INPUT RECORDS:

↓

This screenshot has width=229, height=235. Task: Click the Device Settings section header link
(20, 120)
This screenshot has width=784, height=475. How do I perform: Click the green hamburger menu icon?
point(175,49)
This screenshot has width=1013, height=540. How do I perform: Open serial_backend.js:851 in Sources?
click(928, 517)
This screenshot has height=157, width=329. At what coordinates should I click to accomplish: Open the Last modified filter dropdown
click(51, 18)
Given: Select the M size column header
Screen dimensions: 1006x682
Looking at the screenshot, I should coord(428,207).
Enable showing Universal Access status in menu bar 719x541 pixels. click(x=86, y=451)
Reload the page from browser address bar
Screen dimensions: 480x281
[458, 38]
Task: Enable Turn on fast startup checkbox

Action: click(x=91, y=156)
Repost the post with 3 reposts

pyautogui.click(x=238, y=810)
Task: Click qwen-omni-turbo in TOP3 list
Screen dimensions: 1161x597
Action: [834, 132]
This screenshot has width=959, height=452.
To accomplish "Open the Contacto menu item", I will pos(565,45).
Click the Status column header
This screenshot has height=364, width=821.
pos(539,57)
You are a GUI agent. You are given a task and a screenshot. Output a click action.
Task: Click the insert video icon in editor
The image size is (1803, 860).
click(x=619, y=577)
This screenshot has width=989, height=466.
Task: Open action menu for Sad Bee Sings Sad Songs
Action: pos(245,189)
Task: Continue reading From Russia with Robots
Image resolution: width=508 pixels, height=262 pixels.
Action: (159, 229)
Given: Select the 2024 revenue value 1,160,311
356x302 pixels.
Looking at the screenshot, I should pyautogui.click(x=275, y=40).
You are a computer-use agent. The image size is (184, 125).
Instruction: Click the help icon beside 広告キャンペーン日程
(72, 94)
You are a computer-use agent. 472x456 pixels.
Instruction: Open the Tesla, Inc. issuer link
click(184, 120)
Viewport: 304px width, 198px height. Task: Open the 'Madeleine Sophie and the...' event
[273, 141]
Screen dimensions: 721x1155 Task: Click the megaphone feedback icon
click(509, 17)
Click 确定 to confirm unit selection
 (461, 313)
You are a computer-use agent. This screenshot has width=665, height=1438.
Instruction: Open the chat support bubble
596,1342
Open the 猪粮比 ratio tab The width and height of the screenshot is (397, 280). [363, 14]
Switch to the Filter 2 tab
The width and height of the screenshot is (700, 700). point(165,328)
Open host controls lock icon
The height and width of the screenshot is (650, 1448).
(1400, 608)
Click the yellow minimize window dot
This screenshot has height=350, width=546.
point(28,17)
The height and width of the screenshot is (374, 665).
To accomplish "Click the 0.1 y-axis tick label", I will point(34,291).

↑

TASK ITEM:
Send back the whole listing, exactly as written.

ANSWER BELOW:
This screenshot has width=229, height=235. Task: Click the Device Settings section header link
(20, 120)
This screenshot has width=784, height=475. How do I perform: Click the green hamburger menu icon?
point(175,49)
This screenshot has width=1013, height=540. How do I perform: Open serial_backend.js:851 in Sources?
click(928, 517)
This screenshot has height=157, width=329. At what coordinates should I click to accomplish: Open the Last modified filter dropdown
click(51, 18)
Given: Select the M size column header
Screen dimensions: 1006x682
Looking at the screenshot, I should coord(428,207).
Enable showing Universal Access status in menu bar 719x541 pixels. click(x=86, y=451)
Reload the page from browser address bar
Screen dimensions: 480x281
[458, 38]
Task: Enable Turn on fast startup checkbox

Action: click(x=91, y=156)
Repost the post with 3 reposts

pyautogui.click(x=238, y=810)
Task: Click qwen-omni-turbo in TOP3 list
Screen dimensions: 1161x597
Action: [834, 132]
This screenshot has width=959, height=452.
To accomplish "Open the Contacto menu item", I will pos(565,45).
Click the Status column header
This screenshot has height=364, width=821.
pos(539,57)
You are a GUI agent. You are given a task and a screenshot. Output a click action.
Task: Click the insert video icon in editor
The image size is (1803, 860).
click(x=619, y=577)
This screenshot has width=989, height=466.
Task: Open action menu for Sad Bee Sings Sad Songs
Action: pos(245,189)
Task: Continue reading From Russia with Robots
Image resolution: width=508 pixels, height=262 pixels.
Action: (159, 229)
Given: Select the 2024 revenue value 1,160,311
356x302 pixels.
Looking at the screenshot, I should pyautogui.click(x=275, y=40).
You are a computer-use agent. The image size is (184, 125).
Instruction: Click the help icon beside 広告キャンペーン日程
(72, 94)
You are a computer-use agent. 472x456 pixels.
Instruction: Open the Tesla, Inc. issuer link
click(184, 120)
Viewport: 304px width, 198px height. Task: Open the 'Madeleine Sophie and the...' event
[273, 141]
Screen dimensions: 721x1155 Task: Click the megaphone feedback icon
click(509, 17)
Click 确定 to confirm unit selection
 (461, 313)
You are a computer-use agent. This screenshot has width=665, height=1438.
Instruction: Open the chat support bubble
596,1342
Open the 猪粮比 ratio tab The width and height of the screenshot is (397, 280). [363, 14]
Switch to the Filter 2 tab
The width and height of the screenshot is (700, 700). point(165,328)
Open host controls lock icon
The height and width of the screenshot is (650, 1448).
(1400, 608)
Click the yellow minimize window dot
This screenshot has height=350, width=546.
point(28,17)
The height and width of the screenshot is (374, 665).
To accomplish "Click the 0.1 y-axis tick label", I will point(34,291).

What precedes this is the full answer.